Celebrity will mistakes to avoid

Although assumed that those in the public eye are bound to have their affairs in order, they are just as likely to make an error as anyone else when it comes to their will.

For those left behind however, these mistakes can lead to serious repercussions and complications which may continue long beyond death. These dangers – and how to avoid them – can be illustrated in the below examples highlighted by Emma Myers, Solicitor at Saga Legal Services.

Is there a will?

Passing away without a valid wills meant Rik Mayall’s estate was subject to the rules of intestacy. These rules changed in October 2014 and now favour surviving spouses. As Mayall died prior to this change, the older and therefore higher inheritance tax (IHT) level would be payable.

Similarly, this meant that his children would be faced with having to pay IHT due to a portion of his estate automatically going to them. Had it simply been left in a will to his wife, the IHT could have been avoided. Creating a will is the only means of controlling who is entitled to what, as well as the amount. Although IHT may be due where an estate is over the threshold upon death, surviving spouses may be able to inherit tax-free.

Is the will up-to-date?

The importance of regularly updating a will was highlighted following Michael Winner’s death. Disorder is his case resulted from failing to account for IHT and debts into the numerous gifts left within his will. Property he has left was valued at £20 million as opposed to £60 million and cash and other assets left to ex-mistresses and his PA had not been owned outright.

Wills should reflect current circumstances and therefore be kept up-to-date.

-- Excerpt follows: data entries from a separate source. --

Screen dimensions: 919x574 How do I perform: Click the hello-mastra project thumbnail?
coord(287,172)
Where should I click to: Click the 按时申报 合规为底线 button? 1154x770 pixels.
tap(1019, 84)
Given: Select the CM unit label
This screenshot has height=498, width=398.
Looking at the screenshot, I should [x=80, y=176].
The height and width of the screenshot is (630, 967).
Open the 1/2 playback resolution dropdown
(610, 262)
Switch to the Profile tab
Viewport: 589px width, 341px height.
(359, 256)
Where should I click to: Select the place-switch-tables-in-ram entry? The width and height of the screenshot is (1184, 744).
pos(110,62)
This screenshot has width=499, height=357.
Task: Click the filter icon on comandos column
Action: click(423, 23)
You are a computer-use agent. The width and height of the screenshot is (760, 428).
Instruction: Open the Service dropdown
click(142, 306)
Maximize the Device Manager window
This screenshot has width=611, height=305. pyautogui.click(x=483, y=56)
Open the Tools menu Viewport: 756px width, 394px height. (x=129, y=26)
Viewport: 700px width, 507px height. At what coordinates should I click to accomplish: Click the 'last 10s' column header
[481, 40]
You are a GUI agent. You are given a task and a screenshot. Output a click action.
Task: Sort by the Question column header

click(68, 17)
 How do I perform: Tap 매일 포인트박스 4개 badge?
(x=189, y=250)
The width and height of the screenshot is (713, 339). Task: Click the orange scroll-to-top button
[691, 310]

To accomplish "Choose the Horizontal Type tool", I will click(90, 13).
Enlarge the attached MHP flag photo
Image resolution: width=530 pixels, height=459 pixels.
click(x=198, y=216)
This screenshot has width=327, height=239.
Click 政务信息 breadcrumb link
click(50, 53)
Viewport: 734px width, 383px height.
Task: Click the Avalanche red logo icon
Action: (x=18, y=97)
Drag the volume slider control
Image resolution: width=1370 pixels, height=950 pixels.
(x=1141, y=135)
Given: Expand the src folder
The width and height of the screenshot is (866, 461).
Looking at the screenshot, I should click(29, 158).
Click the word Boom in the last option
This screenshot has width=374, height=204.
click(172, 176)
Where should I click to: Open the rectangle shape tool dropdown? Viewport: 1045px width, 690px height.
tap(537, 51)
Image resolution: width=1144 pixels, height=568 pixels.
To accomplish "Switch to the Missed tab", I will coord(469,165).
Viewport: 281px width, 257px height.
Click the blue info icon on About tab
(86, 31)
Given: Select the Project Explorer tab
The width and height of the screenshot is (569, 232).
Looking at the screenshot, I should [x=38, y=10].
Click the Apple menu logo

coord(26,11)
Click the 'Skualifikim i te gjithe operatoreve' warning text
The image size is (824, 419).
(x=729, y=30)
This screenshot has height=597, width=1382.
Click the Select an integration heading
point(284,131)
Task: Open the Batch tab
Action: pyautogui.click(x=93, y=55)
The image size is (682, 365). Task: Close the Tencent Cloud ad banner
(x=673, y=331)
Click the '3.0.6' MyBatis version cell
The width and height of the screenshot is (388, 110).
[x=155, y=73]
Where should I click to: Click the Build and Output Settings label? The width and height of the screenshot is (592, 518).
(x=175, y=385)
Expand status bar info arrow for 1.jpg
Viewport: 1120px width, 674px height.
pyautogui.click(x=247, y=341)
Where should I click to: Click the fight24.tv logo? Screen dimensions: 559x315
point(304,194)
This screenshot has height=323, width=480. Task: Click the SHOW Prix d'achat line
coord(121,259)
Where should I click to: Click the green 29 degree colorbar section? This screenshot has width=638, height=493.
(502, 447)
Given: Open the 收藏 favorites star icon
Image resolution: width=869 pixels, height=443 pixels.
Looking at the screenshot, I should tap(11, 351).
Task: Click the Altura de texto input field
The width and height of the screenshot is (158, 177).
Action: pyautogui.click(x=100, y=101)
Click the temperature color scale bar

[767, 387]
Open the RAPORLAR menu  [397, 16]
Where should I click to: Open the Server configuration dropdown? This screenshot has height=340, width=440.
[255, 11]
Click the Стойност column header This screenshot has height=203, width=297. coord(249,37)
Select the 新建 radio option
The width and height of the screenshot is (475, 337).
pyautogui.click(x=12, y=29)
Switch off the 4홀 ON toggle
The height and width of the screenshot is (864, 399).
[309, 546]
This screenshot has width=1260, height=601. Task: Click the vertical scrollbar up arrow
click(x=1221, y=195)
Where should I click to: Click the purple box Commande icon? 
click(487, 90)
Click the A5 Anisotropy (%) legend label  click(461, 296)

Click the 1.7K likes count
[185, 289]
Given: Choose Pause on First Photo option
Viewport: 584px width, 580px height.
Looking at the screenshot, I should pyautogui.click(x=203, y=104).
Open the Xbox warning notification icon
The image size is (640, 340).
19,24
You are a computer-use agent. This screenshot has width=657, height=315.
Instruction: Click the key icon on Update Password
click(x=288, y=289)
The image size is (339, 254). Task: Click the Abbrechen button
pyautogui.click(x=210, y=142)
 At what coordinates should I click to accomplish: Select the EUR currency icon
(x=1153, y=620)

Should there be any change through marriage, divorce or the birth of children for example, a review may be the appropriate option.

Similarly, leaving gifts as a percentage of total estate value as opposed to a fixed sum will ensure beneficiaries benefit proportionally.

Is the will legally binding?

Ensuring all will documentation will have legal effect is also important. For Princess Diana, a trial of her former butler revealed that she had written a letter of wishes, within which she had divided her estate differently to her will. The will and letter of wishes had however, been written previous to her divorce and thus were outdated. Diana’s chattels were more valuable as a result.

A letter of wishes, is not a legally-binding document and therefore does not need to be considered by the executor. In the case of Diana’s executors – her mother and sister – for example, the request was not followed as it was not legally required to be.